> _Work item 1_
In the guide on listing publications, rewrite the stretch from "You can use" through "University Press, 2018.", substituting "Secondary Title" for "Subtitle".
> _Work item 2_
Answer these questions from the guide on listing publications:
(a) Which publisher appears in the MLA book entry for Alice Barnes?
(b) According to the guide, what is a resume created for?
(c) Are resumes used more often in industry or in academia?

> _Page text_
Doe, J. O. (2020). Business and Uncertainty: Changes in Dynamic Markets. New York City: AUPresses.
You can use the template and example below for reference when listing a book using the MLA style:
Your name. The Title of Your Book: Its Subtitle. The Name of the Publisher, The Year the Book Was Published.]
Barnes, Alice. Linguistic Turns: The New Paradigms of Language History. Cambridge University Press, 2018.
Adding Publications to a Resume vs. Listing Publications on a CV
Both a CV and a resume are vital documents when it comes to a job search, yet they are different in nature, which results in different approaches taken by job seekers when listing their publications.
You create a resume to apply for a specific job. You tailor it to each position you are interested in and include only the most relevant skills, accomplishments and qualifications, so it is usually brief and straight to the point.
Resumes are used more often when hunting for a job in industry rather than in academia. This nuance results in publications being an optional entry on your professional resume and lack of a particular format for listing them.
Nonetheless, you may have authoritative publications that are highly pertinent to the industry work you want to be engaged in. In a case like this, listing them on your resume may skyrocket your chances of winning out the job competition. Your goal here is to help the recruiter see that you are the perfect candidate for the job, and an impressive publication demonstrates that you are respected in your field.
That said, you should only add those publications that are highly relevant to the position you want. While your other papers may be of high scientific value, your resume is a place where you should focus on highlighting that you can close a specific industry gap with your skills and experience.

> _Data extract_
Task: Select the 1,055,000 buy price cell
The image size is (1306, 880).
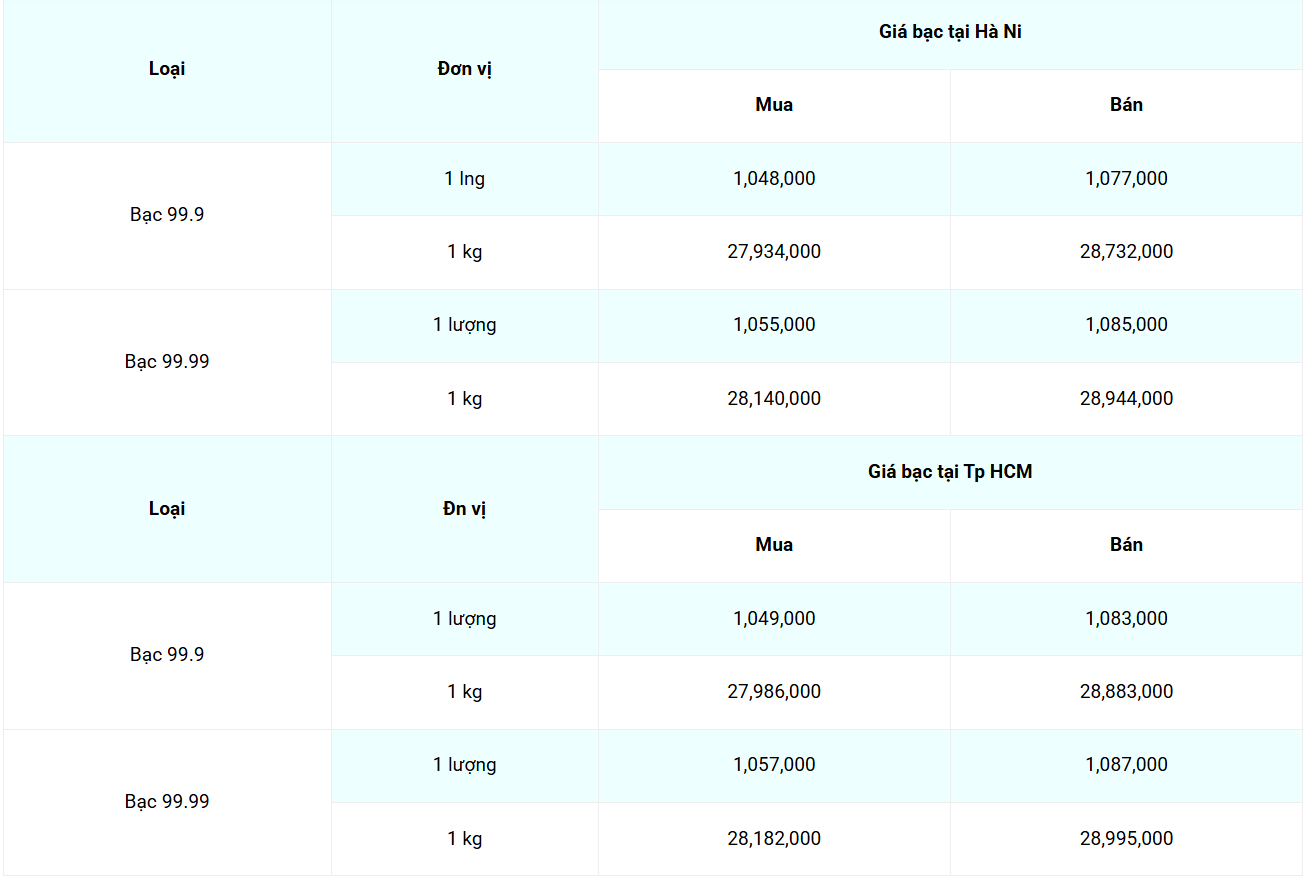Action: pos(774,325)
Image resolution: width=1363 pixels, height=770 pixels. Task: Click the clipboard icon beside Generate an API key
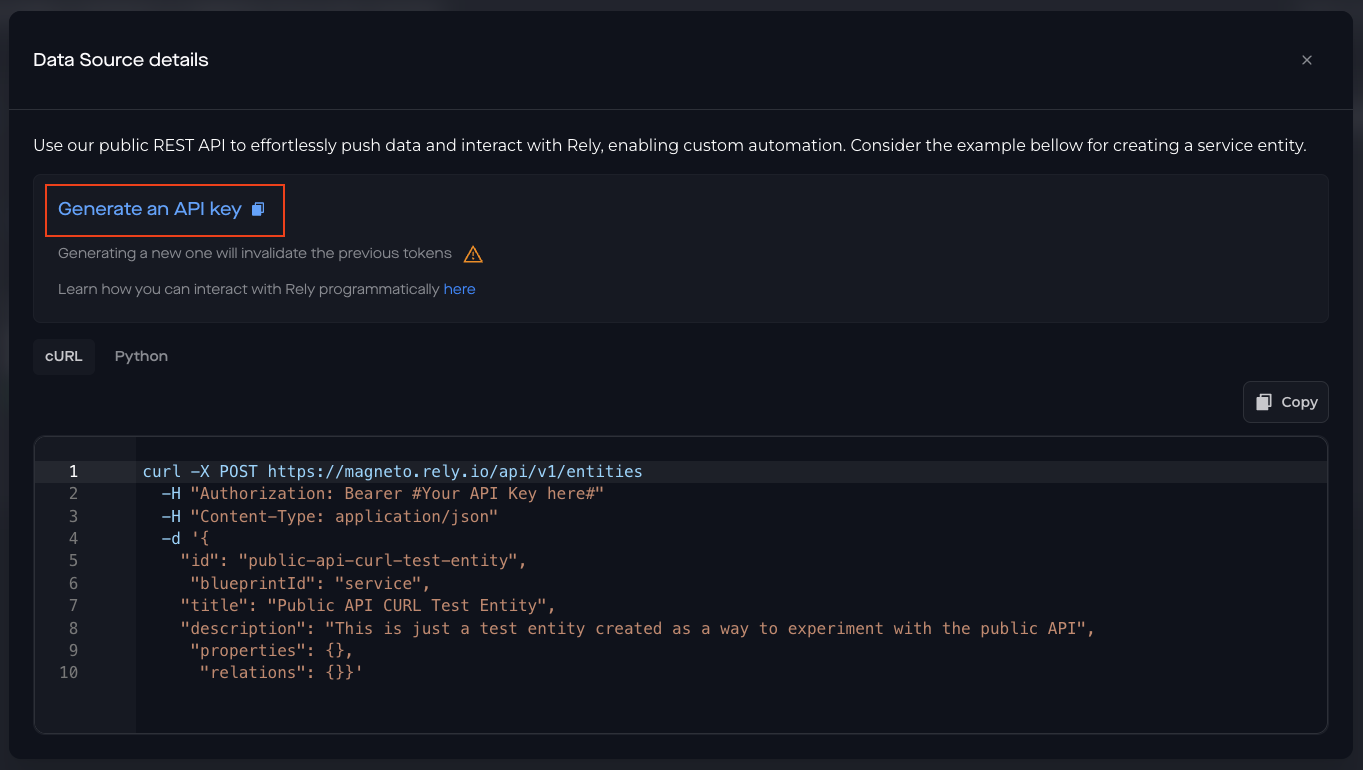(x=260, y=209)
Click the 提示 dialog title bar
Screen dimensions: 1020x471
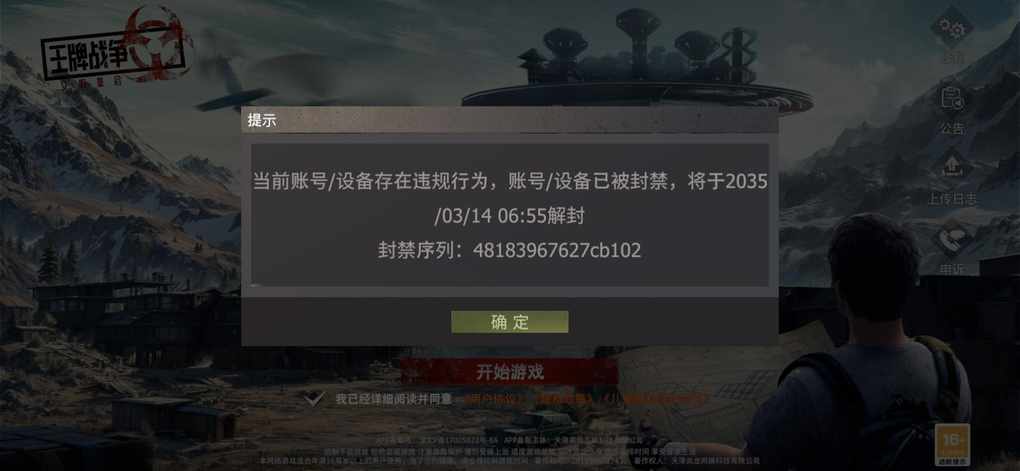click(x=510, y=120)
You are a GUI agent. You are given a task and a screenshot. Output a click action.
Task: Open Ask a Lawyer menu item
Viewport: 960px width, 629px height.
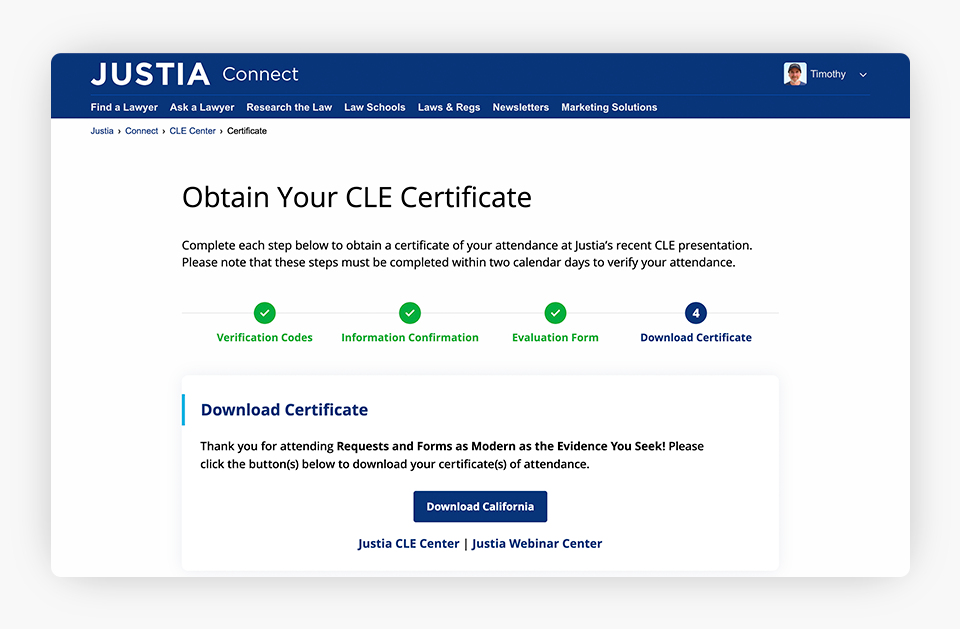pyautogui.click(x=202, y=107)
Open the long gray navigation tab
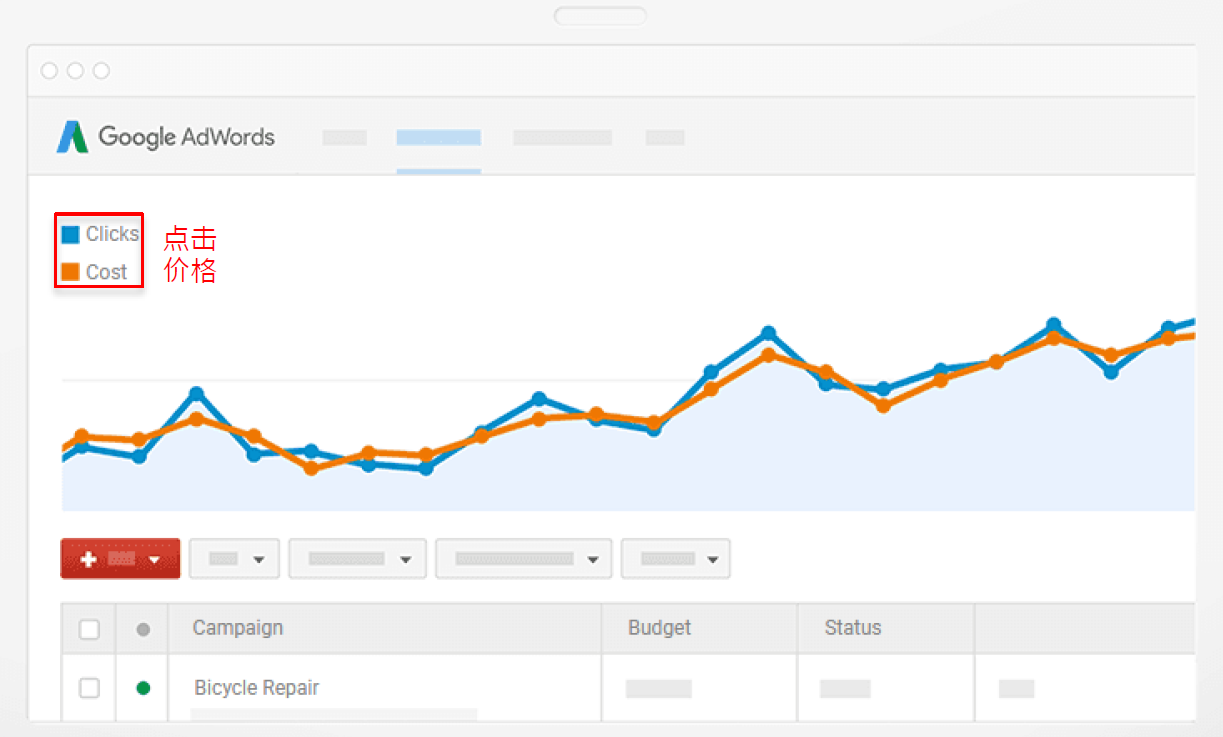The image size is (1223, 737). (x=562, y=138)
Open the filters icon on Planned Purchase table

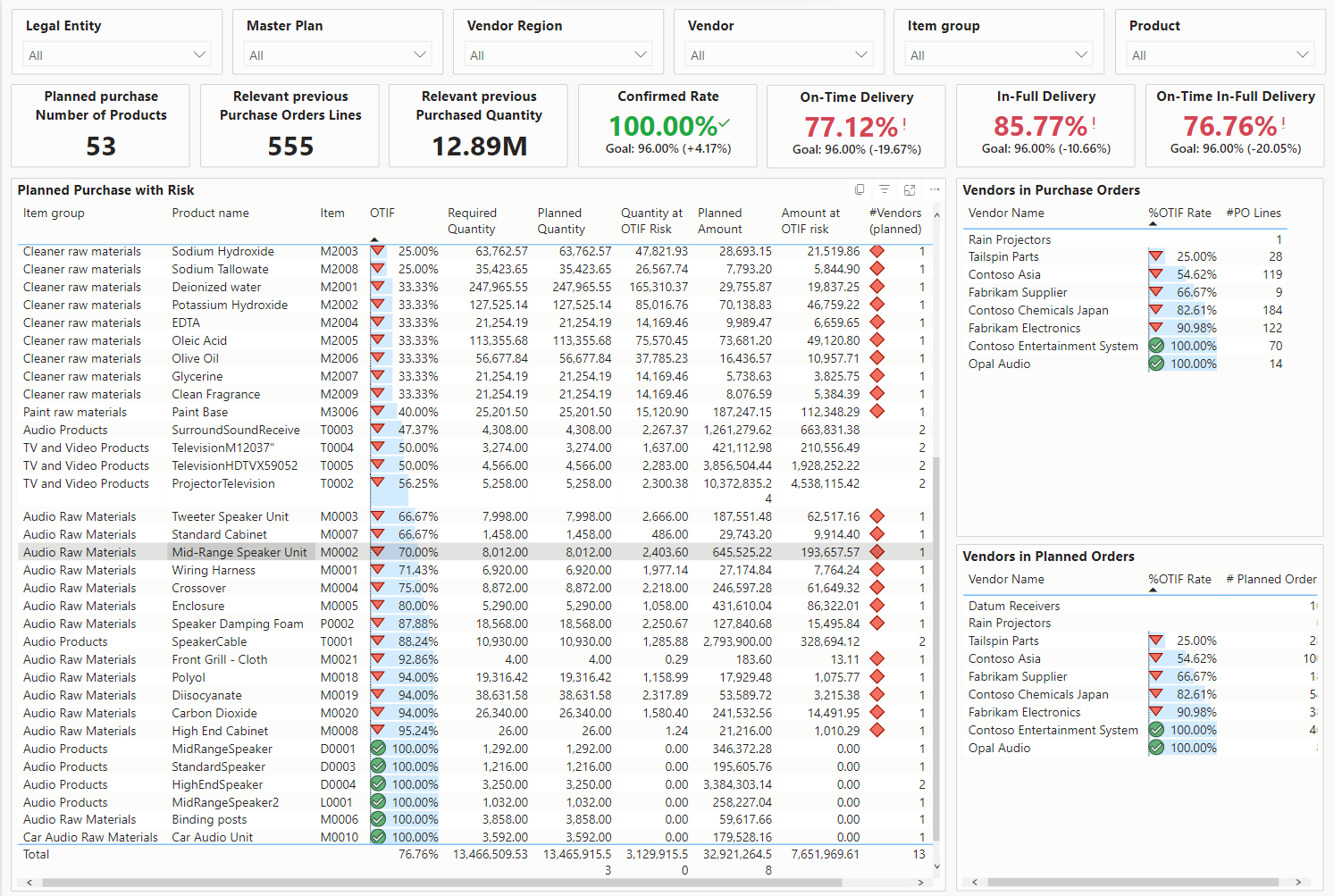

> _Response box 1_
You can use the template and example below for reference when listing a book using the MLA style:
Your name. The Title of Your Book: Its Secondary Title. The Name of the Publisher, The Year the Book Was Published.]
Barnes, Alice. Linguistic Turns: The New Paradigms of Language History. Cambridge University Press, 2018.

> _Response box 2_
(a) Cambridge University Press
(b) To apply for a specific job
(c) Industry